## DATA SUPPLIED
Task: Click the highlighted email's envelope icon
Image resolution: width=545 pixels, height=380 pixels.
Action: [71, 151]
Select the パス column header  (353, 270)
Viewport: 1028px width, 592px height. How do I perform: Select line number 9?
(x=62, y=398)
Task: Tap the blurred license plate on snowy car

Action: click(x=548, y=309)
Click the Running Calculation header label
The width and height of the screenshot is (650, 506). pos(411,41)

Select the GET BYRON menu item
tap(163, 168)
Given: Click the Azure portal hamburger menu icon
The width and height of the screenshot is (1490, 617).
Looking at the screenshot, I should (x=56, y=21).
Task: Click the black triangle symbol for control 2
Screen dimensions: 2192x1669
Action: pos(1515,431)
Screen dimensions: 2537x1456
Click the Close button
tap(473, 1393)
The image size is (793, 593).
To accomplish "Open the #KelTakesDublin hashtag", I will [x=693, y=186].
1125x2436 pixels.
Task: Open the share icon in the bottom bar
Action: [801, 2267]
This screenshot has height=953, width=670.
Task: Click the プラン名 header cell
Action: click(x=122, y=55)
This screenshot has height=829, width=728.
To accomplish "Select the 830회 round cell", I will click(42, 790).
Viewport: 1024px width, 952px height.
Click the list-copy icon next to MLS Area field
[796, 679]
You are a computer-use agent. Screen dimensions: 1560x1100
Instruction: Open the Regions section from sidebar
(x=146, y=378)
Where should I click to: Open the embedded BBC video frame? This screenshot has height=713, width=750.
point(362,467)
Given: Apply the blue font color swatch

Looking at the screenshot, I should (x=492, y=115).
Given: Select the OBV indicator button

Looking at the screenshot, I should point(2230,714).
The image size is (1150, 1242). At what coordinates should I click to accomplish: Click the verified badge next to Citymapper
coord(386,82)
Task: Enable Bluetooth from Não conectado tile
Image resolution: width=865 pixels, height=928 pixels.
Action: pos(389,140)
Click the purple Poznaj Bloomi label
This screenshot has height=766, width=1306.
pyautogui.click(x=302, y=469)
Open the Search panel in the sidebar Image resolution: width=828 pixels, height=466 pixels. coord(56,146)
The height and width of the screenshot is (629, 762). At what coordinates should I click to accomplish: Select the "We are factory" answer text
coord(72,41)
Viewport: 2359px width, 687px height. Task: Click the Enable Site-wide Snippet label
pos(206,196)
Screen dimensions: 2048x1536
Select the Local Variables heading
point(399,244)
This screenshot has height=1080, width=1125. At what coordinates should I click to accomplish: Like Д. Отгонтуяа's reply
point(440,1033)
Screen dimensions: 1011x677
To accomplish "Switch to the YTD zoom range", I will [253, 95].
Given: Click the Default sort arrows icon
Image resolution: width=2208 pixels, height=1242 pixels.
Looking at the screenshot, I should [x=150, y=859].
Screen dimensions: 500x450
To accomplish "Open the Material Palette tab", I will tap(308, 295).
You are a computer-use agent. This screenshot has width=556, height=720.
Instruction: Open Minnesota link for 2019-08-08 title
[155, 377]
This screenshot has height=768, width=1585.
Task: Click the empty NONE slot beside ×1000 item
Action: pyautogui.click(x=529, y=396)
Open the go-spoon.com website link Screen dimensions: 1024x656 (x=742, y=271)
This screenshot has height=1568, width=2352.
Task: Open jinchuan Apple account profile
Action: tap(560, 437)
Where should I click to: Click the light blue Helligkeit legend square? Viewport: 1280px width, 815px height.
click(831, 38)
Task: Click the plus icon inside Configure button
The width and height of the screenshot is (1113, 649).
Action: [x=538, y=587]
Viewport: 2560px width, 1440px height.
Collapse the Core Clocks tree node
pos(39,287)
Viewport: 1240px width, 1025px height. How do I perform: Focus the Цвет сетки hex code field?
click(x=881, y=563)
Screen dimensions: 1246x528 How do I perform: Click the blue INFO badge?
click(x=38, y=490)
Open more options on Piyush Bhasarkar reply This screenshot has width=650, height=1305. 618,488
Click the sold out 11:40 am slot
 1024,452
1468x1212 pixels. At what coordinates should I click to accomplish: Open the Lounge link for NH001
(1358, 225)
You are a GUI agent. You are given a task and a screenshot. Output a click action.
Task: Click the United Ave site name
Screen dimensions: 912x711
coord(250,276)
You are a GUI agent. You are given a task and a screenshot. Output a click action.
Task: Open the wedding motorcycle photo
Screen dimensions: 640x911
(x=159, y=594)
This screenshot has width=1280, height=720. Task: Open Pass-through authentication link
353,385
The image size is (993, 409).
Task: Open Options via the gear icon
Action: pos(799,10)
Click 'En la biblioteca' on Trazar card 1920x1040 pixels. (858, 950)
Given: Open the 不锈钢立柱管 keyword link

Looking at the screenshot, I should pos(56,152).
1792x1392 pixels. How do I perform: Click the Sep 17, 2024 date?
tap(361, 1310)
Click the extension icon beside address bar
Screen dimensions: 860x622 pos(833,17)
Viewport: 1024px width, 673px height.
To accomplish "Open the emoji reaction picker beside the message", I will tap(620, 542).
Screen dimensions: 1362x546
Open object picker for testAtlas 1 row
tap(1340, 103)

## GIVEN REQUEST
Give the lines of the listing above, from the line containing "You are a computer-use agent. This" through the line containing "Action: pyautogui.click(x=529, y=396)", as a Markdown table with the columns Row and Listing line. Include both of those lines and leave out any blank lines.

## CORRECT OUTPUT
| Row | Listing line |
|---|---|
| 1 | You are a computer-use agent. This screenshot has width=556, height=720. |
| 2 | Instruction: Open Minnesota link for 2019-08-08 title |
| 3 | [155, 377] |
| 4 | This screenshot has height=768, width=1585. |
| 5 | Task: Click the empty NONE slot beside ×1000 item |
| 6 | Action: pyautogui.click(x=529, y=396) |